Exercices à faire =>
1) Résumez en deux phrases le texte sur Midnight.
2) Poursuivez le texte sur Midnight à partir de l'endroit où il s'arrête.

Texte de la page =>
◇ ◇ ◇ ◇
Cela faisait des années que j’entendais parler du jeu (motorisé sous DnD 3.5 jusqu’alors). J’en avais vu de jolies couvertures, et j’aimais bien le concept, même si – de loin – je le trouvais un peu caricatural : “ On va jouer au Seigneur des Anneaux, mais comme si Sauron avait gagné “. Un pitch simpliste. Je m’étais dit “ Pourquoi pas, pour un one shot… “
Et puis j’ai ouï dire qu’Edge ressortait une édition, en 5è édition du jeu avec des dragons et des donjons, mais dans l’univers de Midnight. Tiens, la 5e – qui décline à peu près tout aux US, moins en France – dans un univers sombre ? Moi qui suis friand de dark (fantasy avec Vampire Dark Ages, contemporain avec le Monde des Ténèbres, ou futuriste-occulte avec NOC), je me suis dit que ce serait l’occasion de découvrir. J’ai sauté sur l’occasion. Et je n’ai pas regretté !
Au début, il y eut l’Eclipse
Oui, parce qu’un jeu dark en plein soleil, sauf Dark Sun et ses sables brûlants, je ne connais pas. Donc Midnight, qu’est-ce donc ? Et bien… On joue au Seigneur des Anneaux mais comme si Saur… “ Ah oui, mais non, en fait. Enfin, pas seulement. Je précise.
En quelques mots, on joue dans un monde qui a été coupé des autres plans d’existence suite au bannissement d’un dieu mauvais, Izrador. Celui-ci chute en Eredane (là où on joue) il y a à peu près 7 000 ans. Cela n’a pas été sans conséquence, pas tant à cause d’Izrador en personne (qui va mettre quelques millénaires à se remettre de ses émotions), mais parce que les dieux qui ont condamné Izrador à l’exil ont coupé le plan d’Eredane des autres plans, pour être sûrs qu’il reste exilé.
◇ ◇ ◇ ◇
Entrées fournies =>
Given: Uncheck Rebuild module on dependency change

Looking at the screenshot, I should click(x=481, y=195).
◇ ◇ ◇ ◇
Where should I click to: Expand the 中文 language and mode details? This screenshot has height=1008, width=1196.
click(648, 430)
◇ ◇ ◇ ◇
Exercices corrigés =>
1) Longtemps perçu de loin comme un pitch simpliste, « le Seigneur des Anneaux, mais comme si Sauron avait gagné », Midnight a finalement été découvert grâce à la nouvelle édition d'Edge pour la 5e édition, sans aucun regret. Le jeu se passe en Eredane, un monde coupé des autres plans d'existence par les dieux qui ont exilé le dieu mauvais Izrador, tombé là il y a à peu près 7 000 ans.

2)
Et du coup, les dieux ont exilé tous les habitants d’Eredane. Juste des victimes collatérales, hein. Tranquille. Le premier effet kiss cool, c’est que les dieux ne sont plus accessibles aux habitants d’Eredane, pas plus que la magie liée aux plans ou aux déplacements entre les plans (tiens, un univers qui n’est pas accessible via Planescape, pour le coup). Le deuxième effet kiss cool, c’est que les âmes des morts ne peuvent plus accéder au Paradis ou à l’Enfer. Elles restent prisonnières d’Eredane, et peuvent même ne pas quitter le corps du mort… si bien qu’il se relève au bout de quelques jours après son décès, rendu fou par sa mort, avec des fragments de conscience et une faim de chair humaine dévorante. Quand Mamie Germaine meurt dans son lit, si on ne lui tranche pas la tête ou si on ne la brûle pas, elle se relève pour dévorer ses petits enfants (en les appelant par leur prénom). Ambiance.
On se réveille là dedans ?
Bon, et Izrador, il ne reste pas à dormir tranquillement dans son coin. Une fois qu’il s’est remis de sa chute, il se dit “ Tiens, quitte à être dans une prison, autant la diriger “ (ça me rappelle une saison de Prison Break, ça !), et il lève une armée d’orques, facilement manipulables, et il s’attaque aux Peuples Libres. Par deux fois, il se fait rouler dessus, mais la troisième est la bonne : des généraux des Peuples Libres – qu’il avait corrompu comme il faut – trahissent, les Peuples Libres n’arrivent plus à s’unir, et avec son armée d’orques et de morts vivants, il commence l’invasion du monde.
Courageux mais pas fous, les Elfes se planquent dans leur forêt, les Nains se réfugient dans leurs montagnes, les humains sont oppressés dans des villes occupées, les halfelins sont massacrés ou asservis, et les gnomes se la jouent Suisse en pleine invasion nazie : on est neutre mais on aide un peu l’occupant quand même pour pas finir comme les halfelins (mais on aide les résistants en douce).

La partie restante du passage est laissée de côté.